São muitos na música
os casos de artistas cujo brilho ofuscou o talento de outros criadores, fazendo
lembrar os azedos tempos de Mozart e Salieri. Na Bahia, as décadas de 50 e 60
representaram para a Escola de Música da Ufba um período propício para o culto
das vaidades. Então “pupilas do senhor reitor” Edgard Santos - Dança e Teatro
disputavam a sua preferência -, a unidade serviu como laboratório para a
implantação de um projeto cultural de porte, abrigando figuras de vanguarda,
como Hans Koellreutter, Ernst Widmer e Walter Smetak. A morte do pianista
Sebastian Benda, aos 76 anos, na Suíça, e que abandonou precocemente a escola,
em 1961, reacende uma época de tensões e competições, ainda não suficientemente
pesquisada e explorada. O legado de Sebastian Benda, um dos nomes que
integraram a corte estrangeira da Ufba no esplendor da sua efervescência
cultural, ainda não foi devidamente reconhecido pela Escola de Música e quem
afirma não é um leigo no assunto, mas um dos seus ex-diretores, o professor e
etnomusicólogo Manuel Veiga. Aluno de Benda entre 1954 e 1957, nos lendários
Seminários de Música, embrião da escola, ele avalia o papel do mestre na
formação de várias gerações:
“Nós tínhamos o Koellreutter, um apóstolo
do dodecafonismo, da música nova, mas considero-o mais um fator de catarse do
que um feitor. Ele contribuía para a reação, mas não participava dela. O Benda
não falava, mas fazia música nova”- testemunha Veiga.
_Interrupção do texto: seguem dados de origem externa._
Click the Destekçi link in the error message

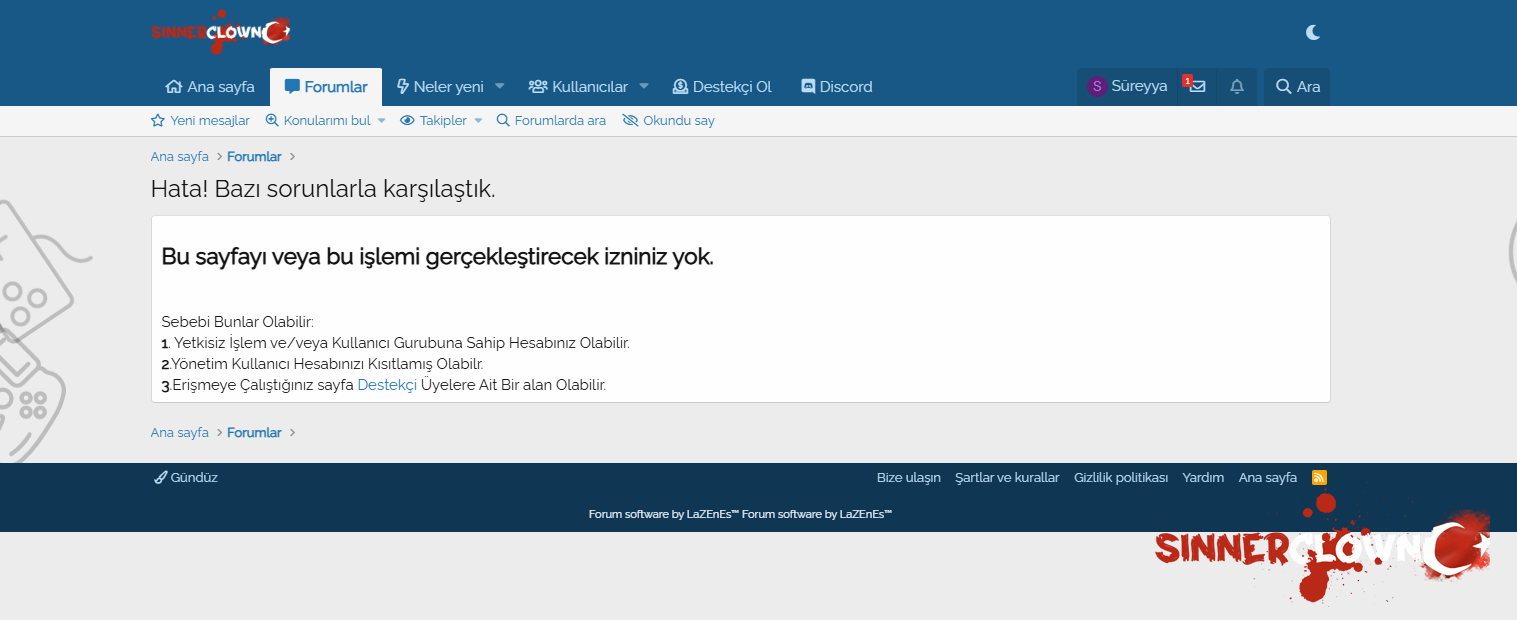click(x=386, y=385)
Não apenas
Benda, mas um grupo de professores composto, entre outros, por Pierre Klose e
Gabrielle Dumaine, salienta Manuel Veiga, foi responsável pela apresentação em
Salvador, ao vivo, da música contemporânea que se produzia na Europa de então,
bem como música do repertório tradicional de acesso limitado no Brasil. Sem
desmerecer o carisma e fascínio do regente alemão, dono, porém, de personalidade
controversa, Veiga diz que o suíço diferenciava-se pelo não-radicalismo. Era
exigente, crítico, respeitava as hierarquias, mas gostava de simplificar as
coisas, seja como intérprete ou docente. Sob a sua orientação, concluiu o curso
de piano e recebeu ensinamentos valorosos. “A música, para Benda, era um
sacerdócio. Não uma mera sintaxe de sons que facilmente dominou, mas algo
metafísico, vindo de fora, presente de Deus e de heróis”, comenta. Foi
assistindo aos exclusivos concertos da Sociedade de Cultura Artística da Bahia
(SCAB), de Alexandrina Ramalho, no começo dos anos 50, que Manuel Veiga travou o
primeiro contato com o futuro orientador. Em 57, o músico baiano viajou para os
Estados Unidos para uma temporada de estudos. Em 1961, Benda se transferia para
o Rio Grande do Sul, para ensinar na Universidade de Santa Maria, e, anos
depois, para São Paulo. Sebastian Benda viveu de 1952 até 1981 no Brasil. Na
Bahia se casou com Luiza do Eirado Dias, com quem teve cinco filhos, vários
deles músicos. Sua última visita a Salvador aconteceu há seis anos. Nos momentos
finais de vida dedicava-se a fazer música de câmara com os filhos. Segundo
Manuel Veiga, “a história da Escola de Música da Ufba teria sido diferente não
tivesse contado com Sebastian Benda como um de seus pilares
fundamentais”.
Simone Ribeiro é jornalista; integrante da equipe de A TARDE
Cultural.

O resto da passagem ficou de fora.